::: Source data :::
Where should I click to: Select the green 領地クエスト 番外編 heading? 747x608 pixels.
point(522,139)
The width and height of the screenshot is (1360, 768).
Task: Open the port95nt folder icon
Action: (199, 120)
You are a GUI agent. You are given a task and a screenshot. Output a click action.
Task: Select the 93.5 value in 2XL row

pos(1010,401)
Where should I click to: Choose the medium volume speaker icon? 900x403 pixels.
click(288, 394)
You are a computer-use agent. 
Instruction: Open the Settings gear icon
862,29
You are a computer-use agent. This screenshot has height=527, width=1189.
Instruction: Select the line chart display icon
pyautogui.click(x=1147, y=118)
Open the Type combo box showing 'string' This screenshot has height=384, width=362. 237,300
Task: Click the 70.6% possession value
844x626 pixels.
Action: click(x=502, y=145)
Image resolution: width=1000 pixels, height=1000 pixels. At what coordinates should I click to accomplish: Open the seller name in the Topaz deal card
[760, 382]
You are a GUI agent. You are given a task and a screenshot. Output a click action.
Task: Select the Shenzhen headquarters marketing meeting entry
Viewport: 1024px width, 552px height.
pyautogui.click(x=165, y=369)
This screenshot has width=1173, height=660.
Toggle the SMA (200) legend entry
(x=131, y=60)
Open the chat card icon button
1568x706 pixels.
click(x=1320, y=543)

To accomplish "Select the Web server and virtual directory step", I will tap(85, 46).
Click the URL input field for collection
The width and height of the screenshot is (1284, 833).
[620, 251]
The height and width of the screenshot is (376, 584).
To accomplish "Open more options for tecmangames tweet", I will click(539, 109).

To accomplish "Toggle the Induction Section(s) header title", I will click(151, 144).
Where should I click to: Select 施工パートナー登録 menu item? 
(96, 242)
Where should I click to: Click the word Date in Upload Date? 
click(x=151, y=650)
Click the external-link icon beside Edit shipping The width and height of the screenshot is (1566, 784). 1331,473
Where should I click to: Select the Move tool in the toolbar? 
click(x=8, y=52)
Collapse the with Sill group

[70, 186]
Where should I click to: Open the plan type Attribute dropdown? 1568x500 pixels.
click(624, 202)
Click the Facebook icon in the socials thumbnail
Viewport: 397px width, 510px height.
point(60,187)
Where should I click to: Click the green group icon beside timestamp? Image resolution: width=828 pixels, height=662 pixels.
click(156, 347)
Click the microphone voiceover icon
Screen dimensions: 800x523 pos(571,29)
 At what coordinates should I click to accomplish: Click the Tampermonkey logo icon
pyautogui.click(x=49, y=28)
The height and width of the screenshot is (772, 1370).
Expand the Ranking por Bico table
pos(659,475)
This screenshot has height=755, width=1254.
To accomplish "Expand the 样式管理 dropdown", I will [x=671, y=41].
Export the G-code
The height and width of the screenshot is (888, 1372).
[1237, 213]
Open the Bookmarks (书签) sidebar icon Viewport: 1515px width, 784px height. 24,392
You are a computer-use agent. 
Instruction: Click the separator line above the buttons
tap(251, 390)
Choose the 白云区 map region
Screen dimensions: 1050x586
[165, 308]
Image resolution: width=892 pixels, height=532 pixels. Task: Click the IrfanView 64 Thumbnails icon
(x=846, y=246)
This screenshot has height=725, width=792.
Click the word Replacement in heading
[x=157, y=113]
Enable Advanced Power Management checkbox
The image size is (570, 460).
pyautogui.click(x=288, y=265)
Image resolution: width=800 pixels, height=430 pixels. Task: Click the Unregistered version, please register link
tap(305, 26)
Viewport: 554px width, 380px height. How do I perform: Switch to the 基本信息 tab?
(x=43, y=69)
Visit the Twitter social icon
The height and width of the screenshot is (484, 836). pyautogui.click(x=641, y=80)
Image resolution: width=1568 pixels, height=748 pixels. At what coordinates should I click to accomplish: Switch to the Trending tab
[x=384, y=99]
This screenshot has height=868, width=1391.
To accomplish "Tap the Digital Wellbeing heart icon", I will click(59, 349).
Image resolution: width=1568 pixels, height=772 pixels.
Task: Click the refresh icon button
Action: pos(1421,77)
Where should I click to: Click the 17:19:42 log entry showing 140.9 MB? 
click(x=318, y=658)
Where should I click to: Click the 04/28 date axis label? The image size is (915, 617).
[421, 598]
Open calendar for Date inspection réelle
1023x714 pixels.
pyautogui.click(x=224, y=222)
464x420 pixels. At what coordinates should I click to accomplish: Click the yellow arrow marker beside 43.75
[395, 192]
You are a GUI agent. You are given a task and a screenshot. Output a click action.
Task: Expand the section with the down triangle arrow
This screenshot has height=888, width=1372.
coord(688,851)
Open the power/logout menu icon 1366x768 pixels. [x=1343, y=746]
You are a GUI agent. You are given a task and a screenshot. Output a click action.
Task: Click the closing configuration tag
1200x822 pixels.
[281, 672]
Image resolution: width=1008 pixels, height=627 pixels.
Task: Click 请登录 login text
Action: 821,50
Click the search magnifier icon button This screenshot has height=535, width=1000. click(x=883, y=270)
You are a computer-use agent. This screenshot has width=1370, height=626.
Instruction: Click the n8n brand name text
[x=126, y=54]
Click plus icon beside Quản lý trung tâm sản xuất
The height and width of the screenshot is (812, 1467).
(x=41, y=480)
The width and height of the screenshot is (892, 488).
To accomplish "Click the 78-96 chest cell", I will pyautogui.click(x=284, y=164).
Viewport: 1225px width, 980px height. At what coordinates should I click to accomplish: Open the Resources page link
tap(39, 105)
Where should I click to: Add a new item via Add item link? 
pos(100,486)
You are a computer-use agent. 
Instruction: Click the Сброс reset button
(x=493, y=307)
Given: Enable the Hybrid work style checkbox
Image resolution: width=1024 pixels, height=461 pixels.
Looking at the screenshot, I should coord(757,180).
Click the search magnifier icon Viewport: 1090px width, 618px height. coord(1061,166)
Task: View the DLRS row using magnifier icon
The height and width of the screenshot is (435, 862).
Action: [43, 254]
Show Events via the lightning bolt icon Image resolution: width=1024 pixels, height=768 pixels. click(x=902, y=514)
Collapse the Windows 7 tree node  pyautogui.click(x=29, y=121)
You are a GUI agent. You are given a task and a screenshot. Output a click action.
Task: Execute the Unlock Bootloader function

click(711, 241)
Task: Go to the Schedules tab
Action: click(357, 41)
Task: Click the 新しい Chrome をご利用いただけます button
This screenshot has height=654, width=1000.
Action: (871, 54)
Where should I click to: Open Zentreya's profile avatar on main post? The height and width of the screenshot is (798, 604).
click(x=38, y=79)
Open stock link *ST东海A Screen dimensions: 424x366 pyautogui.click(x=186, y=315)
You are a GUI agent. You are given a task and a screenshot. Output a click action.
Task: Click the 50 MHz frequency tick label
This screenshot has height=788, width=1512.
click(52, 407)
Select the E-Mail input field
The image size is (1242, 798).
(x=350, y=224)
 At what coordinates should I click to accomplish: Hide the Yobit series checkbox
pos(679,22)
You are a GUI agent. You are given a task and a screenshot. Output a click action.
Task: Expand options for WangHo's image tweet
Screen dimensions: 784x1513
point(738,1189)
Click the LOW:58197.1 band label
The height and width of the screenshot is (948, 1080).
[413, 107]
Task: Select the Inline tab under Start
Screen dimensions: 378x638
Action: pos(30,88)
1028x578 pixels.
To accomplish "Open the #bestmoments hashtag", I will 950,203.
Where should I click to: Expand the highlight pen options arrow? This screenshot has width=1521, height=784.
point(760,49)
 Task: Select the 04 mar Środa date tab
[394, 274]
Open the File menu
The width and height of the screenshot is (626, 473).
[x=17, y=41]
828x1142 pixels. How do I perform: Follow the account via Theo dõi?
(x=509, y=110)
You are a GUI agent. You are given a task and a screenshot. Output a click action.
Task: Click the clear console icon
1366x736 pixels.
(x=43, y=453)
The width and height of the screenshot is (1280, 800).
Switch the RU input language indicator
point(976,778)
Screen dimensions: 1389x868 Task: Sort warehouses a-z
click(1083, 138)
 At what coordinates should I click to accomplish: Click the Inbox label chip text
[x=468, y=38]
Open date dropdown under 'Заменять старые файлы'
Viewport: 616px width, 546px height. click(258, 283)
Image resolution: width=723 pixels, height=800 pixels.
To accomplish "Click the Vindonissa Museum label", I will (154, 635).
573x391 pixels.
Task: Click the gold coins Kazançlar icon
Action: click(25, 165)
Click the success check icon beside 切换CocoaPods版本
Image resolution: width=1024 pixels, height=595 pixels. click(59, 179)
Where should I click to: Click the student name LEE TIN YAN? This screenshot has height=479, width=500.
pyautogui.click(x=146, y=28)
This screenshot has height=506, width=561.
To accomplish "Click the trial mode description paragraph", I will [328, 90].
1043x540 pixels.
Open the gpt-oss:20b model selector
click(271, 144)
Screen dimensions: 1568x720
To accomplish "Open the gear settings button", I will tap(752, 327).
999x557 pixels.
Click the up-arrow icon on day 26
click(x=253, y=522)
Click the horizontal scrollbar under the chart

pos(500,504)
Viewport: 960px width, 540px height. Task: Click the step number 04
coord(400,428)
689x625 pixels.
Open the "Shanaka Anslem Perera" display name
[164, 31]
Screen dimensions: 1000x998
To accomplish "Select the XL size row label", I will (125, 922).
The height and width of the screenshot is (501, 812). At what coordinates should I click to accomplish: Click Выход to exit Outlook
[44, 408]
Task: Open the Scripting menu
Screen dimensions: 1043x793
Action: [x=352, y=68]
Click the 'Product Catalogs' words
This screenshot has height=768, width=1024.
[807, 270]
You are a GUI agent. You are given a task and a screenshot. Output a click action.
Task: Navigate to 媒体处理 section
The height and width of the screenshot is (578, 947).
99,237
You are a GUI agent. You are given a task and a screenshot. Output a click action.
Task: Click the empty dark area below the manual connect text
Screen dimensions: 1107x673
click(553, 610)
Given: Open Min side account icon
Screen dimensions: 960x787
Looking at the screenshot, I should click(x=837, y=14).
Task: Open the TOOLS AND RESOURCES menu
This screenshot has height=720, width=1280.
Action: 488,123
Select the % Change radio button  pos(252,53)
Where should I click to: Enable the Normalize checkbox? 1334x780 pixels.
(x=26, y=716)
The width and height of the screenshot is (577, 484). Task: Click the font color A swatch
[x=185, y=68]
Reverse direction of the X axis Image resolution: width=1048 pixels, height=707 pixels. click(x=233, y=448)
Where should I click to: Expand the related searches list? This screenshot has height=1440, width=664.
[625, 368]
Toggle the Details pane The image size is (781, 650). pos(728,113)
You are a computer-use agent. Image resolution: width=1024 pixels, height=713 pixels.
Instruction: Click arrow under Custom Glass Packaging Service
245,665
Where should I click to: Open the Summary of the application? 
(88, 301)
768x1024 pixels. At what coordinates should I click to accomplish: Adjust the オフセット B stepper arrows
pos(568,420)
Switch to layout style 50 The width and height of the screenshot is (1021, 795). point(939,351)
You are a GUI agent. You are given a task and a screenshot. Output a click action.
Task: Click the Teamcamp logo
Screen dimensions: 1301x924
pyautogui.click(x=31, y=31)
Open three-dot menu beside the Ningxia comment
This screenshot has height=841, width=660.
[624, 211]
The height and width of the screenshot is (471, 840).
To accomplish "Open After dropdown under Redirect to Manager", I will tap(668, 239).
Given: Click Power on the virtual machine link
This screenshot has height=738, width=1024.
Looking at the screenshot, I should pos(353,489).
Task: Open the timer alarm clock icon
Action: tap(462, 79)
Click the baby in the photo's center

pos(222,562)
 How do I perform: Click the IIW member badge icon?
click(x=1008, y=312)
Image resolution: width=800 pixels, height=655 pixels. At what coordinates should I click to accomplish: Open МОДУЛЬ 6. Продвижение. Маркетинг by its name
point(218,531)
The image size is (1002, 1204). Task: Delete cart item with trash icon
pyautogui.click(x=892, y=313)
:::
**Problem details:** Lines with "style" in the listing above: count them and give the total, nothing else.

**Result for this task:** 2